A Naples woman at high risk for coronavirus reached out to us wanting us to highlight her neighbors. She says it’s their strength and deeds that keep her safe and alive during the pandemic. We found out this is nothing new for the the close-knit community.
Geraldine Lisinski lives in Naples, and all her neighbors call her Gerry.
“She’s a character,” neighbor Terry Reece said. “She’s very eloquent; she’s very upbeat.”
“She’s a lady that hails out of north Jersey, and her personality matches,” neighbor Michael Vespucci said.
“She likes to be around people, which now she can’t be around too many people,” neighbor Jeff Katz said.
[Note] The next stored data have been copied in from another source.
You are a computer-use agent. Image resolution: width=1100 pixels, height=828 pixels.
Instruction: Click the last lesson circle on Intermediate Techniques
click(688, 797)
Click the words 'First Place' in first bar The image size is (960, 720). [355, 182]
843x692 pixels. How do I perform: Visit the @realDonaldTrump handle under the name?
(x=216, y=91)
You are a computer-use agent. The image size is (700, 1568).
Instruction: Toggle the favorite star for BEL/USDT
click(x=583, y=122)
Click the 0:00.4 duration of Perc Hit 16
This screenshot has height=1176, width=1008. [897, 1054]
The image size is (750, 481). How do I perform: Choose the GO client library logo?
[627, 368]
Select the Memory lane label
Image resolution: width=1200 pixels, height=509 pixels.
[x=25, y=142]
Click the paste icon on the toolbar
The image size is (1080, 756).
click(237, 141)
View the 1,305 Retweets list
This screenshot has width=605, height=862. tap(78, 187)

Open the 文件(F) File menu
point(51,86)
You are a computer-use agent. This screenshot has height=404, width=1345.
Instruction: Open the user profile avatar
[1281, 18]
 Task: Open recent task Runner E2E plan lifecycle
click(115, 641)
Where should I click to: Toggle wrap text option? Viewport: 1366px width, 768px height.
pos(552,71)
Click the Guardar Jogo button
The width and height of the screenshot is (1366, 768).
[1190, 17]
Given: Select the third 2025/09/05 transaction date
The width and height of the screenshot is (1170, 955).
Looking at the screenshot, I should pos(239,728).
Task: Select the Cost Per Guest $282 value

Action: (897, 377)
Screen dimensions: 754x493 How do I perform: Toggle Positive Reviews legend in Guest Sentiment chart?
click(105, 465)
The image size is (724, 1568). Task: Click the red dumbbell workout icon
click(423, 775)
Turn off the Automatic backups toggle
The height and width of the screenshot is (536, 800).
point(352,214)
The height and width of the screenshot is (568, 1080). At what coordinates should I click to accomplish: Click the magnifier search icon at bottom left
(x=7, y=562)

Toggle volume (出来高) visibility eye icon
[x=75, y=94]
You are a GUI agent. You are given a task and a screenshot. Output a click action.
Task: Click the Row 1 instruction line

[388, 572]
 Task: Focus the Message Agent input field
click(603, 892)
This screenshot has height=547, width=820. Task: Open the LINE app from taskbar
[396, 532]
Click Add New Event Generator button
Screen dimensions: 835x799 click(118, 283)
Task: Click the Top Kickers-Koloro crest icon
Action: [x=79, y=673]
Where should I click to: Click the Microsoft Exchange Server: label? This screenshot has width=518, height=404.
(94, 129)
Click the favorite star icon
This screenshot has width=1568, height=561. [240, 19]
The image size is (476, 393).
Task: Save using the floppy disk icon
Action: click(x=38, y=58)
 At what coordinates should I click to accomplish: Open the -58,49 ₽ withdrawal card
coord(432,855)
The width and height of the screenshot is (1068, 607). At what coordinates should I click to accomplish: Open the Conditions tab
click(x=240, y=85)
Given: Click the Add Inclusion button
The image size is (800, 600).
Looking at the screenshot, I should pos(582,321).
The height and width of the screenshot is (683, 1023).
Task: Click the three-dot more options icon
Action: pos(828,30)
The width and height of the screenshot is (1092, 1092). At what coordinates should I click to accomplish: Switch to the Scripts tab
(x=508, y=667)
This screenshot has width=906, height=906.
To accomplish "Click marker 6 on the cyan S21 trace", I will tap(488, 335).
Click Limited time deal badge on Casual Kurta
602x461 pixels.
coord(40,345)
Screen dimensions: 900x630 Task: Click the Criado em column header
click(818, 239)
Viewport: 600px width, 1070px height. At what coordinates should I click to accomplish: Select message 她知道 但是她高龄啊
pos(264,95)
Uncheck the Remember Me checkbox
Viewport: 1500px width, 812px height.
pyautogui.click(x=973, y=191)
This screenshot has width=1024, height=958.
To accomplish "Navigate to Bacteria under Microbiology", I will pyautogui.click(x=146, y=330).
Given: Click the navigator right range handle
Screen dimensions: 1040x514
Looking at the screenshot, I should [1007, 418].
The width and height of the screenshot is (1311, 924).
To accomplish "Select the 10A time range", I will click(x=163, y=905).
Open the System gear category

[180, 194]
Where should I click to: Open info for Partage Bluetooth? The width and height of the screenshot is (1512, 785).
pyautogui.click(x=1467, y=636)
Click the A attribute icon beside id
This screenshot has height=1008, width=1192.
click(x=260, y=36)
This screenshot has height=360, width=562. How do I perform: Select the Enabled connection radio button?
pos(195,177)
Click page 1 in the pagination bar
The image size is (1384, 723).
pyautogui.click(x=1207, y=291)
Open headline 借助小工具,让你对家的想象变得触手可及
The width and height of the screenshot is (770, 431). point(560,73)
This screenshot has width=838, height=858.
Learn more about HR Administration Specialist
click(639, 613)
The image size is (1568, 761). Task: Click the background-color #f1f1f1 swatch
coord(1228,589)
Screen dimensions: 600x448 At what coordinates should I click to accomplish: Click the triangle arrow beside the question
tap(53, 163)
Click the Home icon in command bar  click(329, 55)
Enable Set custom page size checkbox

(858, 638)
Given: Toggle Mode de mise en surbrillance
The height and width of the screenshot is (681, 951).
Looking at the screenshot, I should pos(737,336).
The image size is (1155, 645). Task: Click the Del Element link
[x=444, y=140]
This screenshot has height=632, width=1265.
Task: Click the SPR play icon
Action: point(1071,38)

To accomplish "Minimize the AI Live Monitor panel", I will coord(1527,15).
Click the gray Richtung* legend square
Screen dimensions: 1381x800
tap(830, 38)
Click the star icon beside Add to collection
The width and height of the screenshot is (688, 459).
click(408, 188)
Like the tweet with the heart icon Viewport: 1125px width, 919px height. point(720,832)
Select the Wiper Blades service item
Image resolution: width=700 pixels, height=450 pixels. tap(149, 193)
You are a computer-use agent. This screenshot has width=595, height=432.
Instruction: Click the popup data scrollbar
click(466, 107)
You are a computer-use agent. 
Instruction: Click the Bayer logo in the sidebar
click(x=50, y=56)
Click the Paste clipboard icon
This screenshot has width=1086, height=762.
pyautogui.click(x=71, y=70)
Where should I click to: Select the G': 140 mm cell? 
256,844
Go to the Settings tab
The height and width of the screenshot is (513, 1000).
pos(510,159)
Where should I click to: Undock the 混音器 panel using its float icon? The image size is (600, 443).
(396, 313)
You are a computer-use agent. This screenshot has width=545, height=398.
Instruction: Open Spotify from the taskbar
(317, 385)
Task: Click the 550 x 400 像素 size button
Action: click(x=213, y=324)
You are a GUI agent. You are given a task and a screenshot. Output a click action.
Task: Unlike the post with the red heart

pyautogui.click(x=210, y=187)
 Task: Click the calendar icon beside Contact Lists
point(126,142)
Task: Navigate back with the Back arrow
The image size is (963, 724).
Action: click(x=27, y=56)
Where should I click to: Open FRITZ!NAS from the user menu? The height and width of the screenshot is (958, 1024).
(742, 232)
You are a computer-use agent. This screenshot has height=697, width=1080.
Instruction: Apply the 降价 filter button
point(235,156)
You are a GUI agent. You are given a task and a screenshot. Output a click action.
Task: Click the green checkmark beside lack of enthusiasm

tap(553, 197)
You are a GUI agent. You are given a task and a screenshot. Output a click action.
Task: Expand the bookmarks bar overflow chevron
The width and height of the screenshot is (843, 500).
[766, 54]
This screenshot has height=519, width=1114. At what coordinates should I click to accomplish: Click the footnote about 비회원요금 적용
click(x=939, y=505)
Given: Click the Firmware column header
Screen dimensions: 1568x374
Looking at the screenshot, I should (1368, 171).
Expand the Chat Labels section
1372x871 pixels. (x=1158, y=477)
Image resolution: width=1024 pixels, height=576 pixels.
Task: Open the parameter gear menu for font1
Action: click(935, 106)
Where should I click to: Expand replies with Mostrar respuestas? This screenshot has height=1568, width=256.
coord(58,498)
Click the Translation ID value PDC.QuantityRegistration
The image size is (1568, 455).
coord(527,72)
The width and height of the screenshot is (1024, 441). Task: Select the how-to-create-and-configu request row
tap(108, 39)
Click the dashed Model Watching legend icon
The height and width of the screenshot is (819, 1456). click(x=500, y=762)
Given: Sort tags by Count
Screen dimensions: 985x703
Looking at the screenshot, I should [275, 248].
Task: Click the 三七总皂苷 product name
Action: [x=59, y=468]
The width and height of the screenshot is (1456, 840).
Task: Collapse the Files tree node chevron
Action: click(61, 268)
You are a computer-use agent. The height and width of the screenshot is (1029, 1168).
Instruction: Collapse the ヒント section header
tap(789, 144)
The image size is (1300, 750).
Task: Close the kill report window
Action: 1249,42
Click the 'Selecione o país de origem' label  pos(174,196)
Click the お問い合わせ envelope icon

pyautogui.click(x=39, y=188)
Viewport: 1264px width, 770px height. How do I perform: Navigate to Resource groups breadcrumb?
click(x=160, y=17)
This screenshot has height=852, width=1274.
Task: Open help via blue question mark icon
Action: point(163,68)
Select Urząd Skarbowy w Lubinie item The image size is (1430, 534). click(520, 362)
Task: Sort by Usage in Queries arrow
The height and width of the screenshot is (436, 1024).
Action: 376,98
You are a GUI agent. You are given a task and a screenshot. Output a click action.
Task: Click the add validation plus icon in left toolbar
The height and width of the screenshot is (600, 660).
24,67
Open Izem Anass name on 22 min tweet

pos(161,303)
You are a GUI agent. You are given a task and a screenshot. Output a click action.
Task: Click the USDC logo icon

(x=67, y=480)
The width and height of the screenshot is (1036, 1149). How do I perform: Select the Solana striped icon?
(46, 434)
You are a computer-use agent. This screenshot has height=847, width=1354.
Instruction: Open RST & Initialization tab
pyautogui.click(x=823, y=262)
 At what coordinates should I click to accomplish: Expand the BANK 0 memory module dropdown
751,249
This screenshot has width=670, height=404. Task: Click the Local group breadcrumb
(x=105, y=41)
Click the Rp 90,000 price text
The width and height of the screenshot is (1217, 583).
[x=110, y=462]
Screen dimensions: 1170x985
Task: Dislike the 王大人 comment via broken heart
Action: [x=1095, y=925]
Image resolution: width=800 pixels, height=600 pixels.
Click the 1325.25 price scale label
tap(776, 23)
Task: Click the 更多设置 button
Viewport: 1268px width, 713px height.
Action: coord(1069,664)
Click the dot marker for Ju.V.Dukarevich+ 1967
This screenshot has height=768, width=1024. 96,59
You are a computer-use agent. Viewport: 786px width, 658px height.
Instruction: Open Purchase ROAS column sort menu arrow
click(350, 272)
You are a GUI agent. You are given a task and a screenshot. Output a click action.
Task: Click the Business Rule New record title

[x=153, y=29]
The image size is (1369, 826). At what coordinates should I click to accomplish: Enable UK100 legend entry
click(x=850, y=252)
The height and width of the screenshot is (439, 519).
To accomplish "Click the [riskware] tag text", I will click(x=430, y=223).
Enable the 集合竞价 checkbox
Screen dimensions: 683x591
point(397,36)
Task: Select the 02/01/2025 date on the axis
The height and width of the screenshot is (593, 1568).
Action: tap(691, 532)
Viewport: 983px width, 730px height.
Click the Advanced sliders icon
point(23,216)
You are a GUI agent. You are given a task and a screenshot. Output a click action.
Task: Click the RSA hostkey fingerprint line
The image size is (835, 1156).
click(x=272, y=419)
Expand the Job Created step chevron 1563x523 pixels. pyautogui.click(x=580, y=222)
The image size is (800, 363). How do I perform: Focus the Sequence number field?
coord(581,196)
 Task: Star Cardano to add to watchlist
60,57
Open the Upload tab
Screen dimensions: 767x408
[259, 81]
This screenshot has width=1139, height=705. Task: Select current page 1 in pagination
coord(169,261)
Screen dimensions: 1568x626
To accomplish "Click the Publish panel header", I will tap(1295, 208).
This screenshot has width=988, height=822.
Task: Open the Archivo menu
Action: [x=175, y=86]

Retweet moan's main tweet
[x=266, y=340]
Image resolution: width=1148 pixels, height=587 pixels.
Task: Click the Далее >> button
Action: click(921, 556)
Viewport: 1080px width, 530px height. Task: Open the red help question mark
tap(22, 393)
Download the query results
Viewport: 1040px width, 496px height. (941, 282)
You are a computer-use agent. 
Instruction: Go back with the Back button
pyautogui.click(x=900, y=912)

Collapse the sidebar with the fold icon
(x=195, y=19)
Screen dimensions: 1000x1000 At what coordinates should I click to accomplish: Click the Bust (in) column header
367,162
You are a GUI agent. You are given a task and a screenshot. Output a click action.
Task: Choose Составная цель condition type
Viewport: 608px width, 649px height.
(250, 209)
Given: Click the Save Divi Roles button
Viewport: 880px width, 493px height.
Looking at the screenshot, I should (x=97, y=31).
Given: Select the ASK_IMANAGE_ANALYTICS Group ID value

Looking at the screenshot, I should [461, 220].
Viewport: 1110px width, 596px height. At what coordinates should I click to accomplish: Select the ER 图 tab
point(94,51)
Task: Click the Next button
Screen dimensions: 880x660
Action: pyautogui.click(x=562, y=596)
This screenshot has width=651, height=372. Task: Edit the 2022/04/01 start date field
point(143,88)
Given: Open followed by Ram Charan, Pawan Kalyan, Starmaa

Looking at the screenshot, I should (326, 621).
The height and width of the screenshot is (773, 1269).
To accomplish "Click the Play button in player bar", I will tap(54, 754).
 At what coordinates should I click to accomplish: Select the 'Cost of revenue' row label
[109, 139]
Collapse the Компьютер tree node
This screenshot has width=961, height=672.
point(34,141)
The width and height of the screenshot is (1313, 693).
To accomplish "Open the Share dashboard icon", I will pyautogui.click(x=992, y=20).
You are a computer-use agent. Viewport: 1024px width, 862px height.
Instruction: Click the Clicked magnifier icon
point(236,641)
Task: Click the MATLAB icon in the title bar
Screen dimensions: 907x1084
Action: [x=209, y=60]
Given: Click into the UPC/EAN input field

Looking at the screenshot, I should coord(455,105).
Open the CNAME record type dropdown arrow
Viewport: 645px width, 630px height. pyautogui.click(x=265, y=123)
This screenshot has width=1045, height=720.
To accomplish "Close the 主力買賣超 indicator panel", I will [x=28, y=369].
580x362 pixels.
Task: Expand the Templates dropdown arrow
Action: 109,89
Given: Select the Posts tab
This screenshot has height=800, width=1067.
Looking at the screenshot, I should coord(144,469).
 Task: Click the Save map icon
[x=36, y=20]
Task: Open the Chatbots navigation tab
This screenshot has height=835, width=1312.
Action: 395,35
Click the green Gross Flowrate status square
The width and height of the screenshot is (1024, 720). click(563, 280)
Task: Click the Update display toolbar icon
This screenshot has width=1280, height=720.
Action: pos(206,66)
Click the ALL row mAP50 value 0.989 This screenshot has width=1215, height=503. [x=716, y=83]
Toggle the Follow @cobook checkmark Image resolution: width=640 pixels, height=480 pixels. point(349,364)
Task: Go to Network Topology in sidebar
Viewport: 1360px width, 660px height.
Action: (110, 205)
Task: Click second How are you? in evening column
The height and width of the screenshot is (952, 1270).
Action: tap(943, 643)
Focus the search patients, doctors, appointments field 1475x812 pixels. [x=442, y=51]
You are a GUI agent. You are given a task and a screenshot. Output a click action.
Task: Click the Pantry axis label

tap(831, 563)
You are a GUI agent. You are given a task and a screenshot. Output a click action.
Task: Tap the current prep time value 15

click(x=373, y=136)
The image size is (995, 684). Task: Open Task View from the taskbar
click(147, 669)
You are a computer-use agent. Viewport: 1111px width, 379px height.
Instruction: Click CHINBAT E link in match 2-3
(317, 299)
Gerry is 73 years old, with lots of health issues, including cancer and diabetes.
“And I have giant cell arteritis, where not enough oxygen is going to my eye,” Gerry said.
She couldn’t talk to us by video chat, but her neighbor took photos of her and shared them with us. To no one’s surprise, it turned into sort of a photo shoot at a safe distance.
“When I went there, I had to wear a mask and keep social distancing, so that I was far from her,” Reece said.
Reece is one of at least five different neighbors who helps Gerry and, in her words, keep her alive.
Katz says, a few times a week, they deliver her groceries, prescriptions, anything she needs.
“This morning, [I] went to Publix, got her a couple dozen eggs because Publix didn’t have them yesterday,” Katz said. “So I ran over there to get her eggs.”
“I put a chair out there, and, when they deliver it, they just ring the bell,” Gerry said. “And I just come, and I retrieve it.”
Because, as coronavirus spreads, Gerry doesn’t feel safe going outside very much, only to walk her dog, Donny.
“My favorite thing about Gerry is how she walks her dog,” Vespucci said. “She drives him around.”
Vespucci says he and his neighbors don’t give it a second thought to support Gerry.
“Not only does she deserve it, she’s kind person,” Vespucci said. “But it’s the right thing to do, and that’s what everybody should keep doing.”
Gerry says their help does far more than just put food on the table. Each of those neighbors told us Gerry always pays them back even though they tell her it’s unnecessary. Gerry told us she’s already thinking of ways to show her “heroes” her appreciation once the virus passes.
“You can see by looking at me I do have somewhat of a smile, and I’m waving,” Gerry said. “It causes me to be extremely positive that I will survive this.”